Do you have any experience with it? I see your in thailand, its quite popular there i believe.


----------



## Smitch (Dec 29, 2008)

I'll stick to alcohol, cocaine, MDMA and GHB I think.

In that order generally.


----------



## Sionnach (Apr 19, 2010)

Smitch said:


> I'll stick to alcohol, cocaine, MDMA and GHB I think.
> 
> In that order generally.


Whats GHB like brah?


----------



## BettySwallocks (Aug 1, 2012)

Had a look and no thanks, if I want an opiate high i'd take smack, cheaper and more effective.


----------



## Sionnach (Apr 19, 2010)

BettySwallocks said:


> Had a look and no thanks, if I want an opiate high i'd take smack, cheaper and more effective.


Heroin cut with all sorts of **** injected into veins which will ruin your life - VS - Naturally occuring plant from the coffee family.

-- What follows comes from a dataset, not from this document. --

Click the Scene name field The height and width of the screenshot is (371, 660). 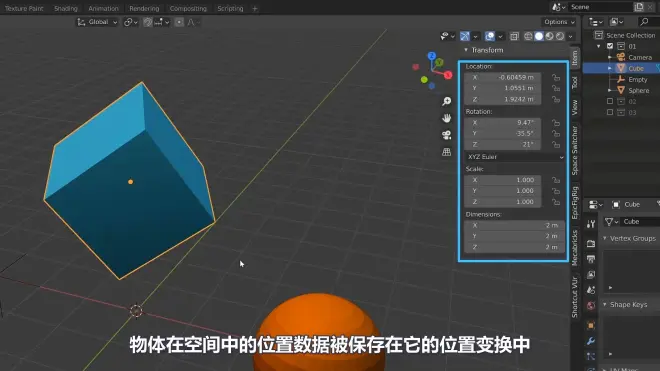(600, 7)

Hmm, seems like a logical argument you bring to the table there.


----------



## ILLBehaviour (Dec 20, 2014)

sounds very interesting but i should imagine like a lot of things like that, it can bite you in the ass if abused.


----------



## Little_Jay (Feb 6, 2006)

dont they use in states to help wein heroin heads off?


----------



## Newperson (Dec 12, 2014)

Sionnach said:


> Whats GHB like brah?


It's fcuking great

Although it's hard to find


----------



## Newperson (Dec 12, 2014)

There's a massive thread on the muscular development forums about kratom

Some say it's great for bodybuilders

Others say stay away


----------



## Sionnach (Apr 19, 2010)

Little_Jay said:


> dont they use in states to help wein heroin heads off?


i believe it can be used as a natural alternative to help them withdrawals.


----------



## monkeez (Mar 5, 2013)

Smitch said:


> I'll stick to alcohol, cocaine, MDMA and GHB I think.
> 
> In that order generally.


GHB...is that still around?

Its years since i've had that


----------



## BettySwallocks (Aug 1, 2012)

Sionnach said:


> Heroin cut with all sorts of **** injected into veins which will ruin your life - VS - Naturally occuring plant from the coffee family. Hmm, seems like a logical argument you bring to the table there.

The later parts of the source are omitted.